Sometimes, problems in business have obvious solutions—but other times, the solution isn’t so clear. Whether you’re not drumming up as much business as you’d hoped, or taking on a new project, sometimes it’s best to do a business analysis to leave no stone unturned. Taking a second look at your business model and identifying all of the processes involved in a solution means you’ll be more likely to find one that will last.
What is a Business Analysis?
When you’re sick, you might go to the doctor to get a diagnosis and treatment—business analysis is a similar “diagnosis” of the problems in a business. A business analysis is when you take a holistic look at how your entire business is running and identify processes that need to change. It’s often done in large organizations by a business analyst, but you can do a pared-down version of a business analysis yourself if you’re a smaller company.
What are the Types of Business analysis?
There are several different examples of business analysis, depending on what aspect of the business you’re focusing on.

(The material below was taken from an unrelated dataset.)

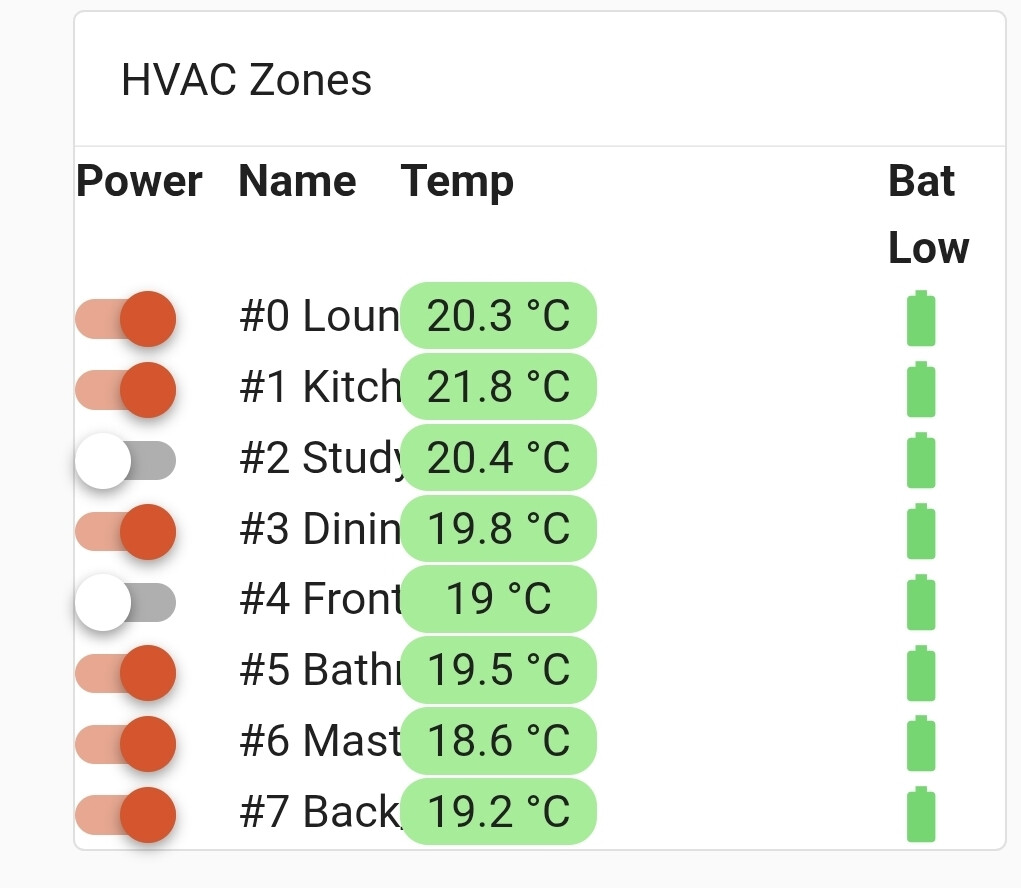This screenshot has width=1021, height=888.
Task: Disable power for zone #1 Kitchen
Action: click(126, 390)
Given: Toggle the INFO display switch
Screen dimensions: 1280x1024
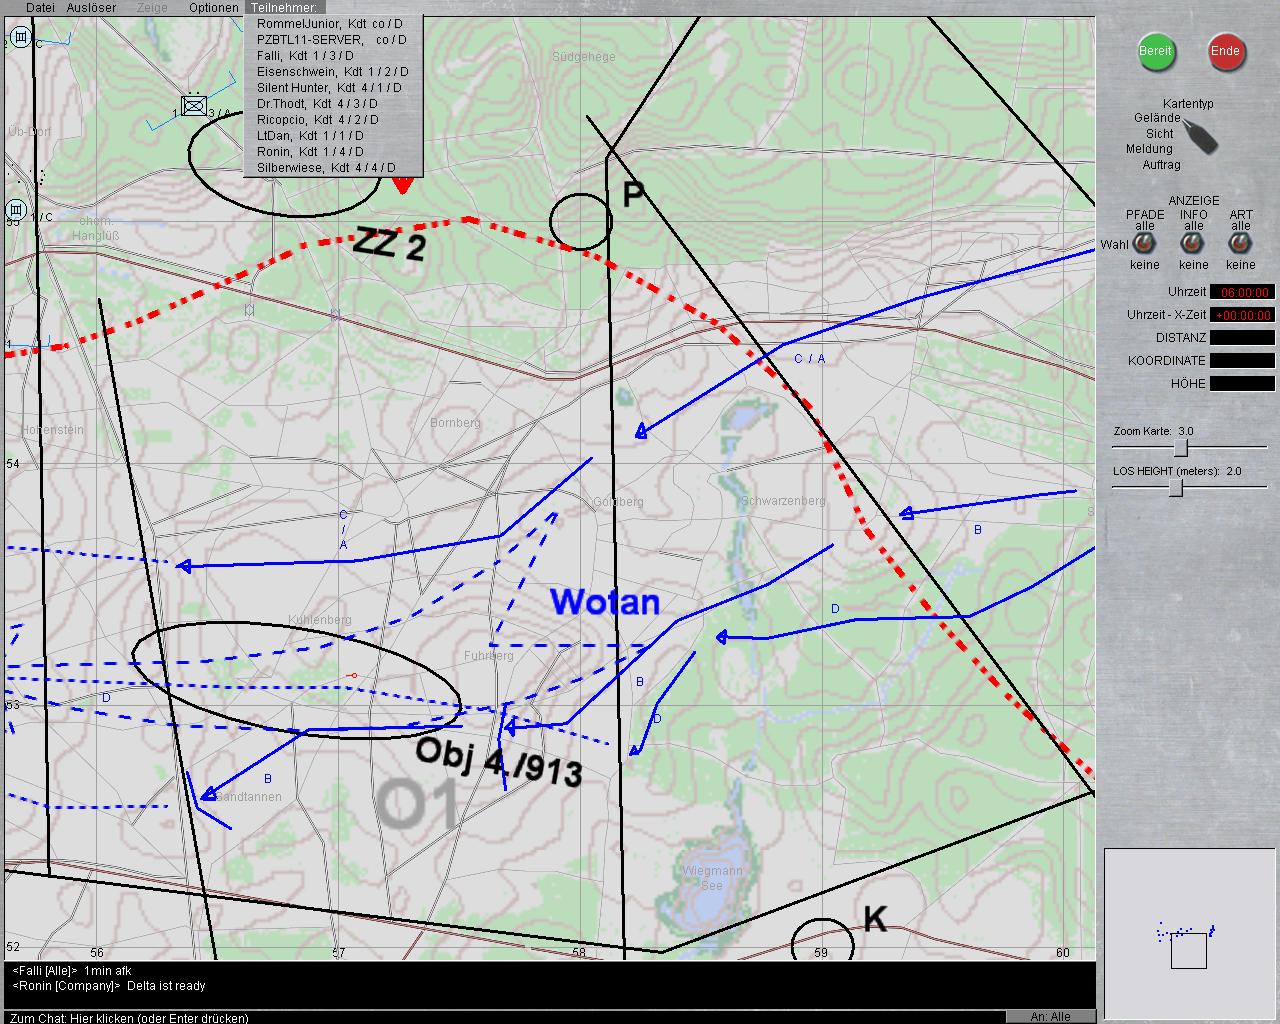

For example, a PESTLE analysis gives you an overview of the environment your business is in. The acronym stands for Political, Economic, Sociological, Technological, Legal, and Environmental, and has several other variations. It’s a good analysis to use when you’re in an industry that tends to change quickly, as the tech sector.
Another form of analysis is a MOST analysis, which focuses on the internal environment of the business. This acronym stands for Mission, Objectives, Strategies, and Tactics, and is a good higher-level look at how your business is currently fulfilling its purpose.
A third common type is de Bono’s Six Thinking Hats, used in brainstorming sessions to encourage different types of thinking. The six types are: logical, creative, positive, negative, emotional, and controlling. This might be a good model to use during the parts of the analysis you do as a team.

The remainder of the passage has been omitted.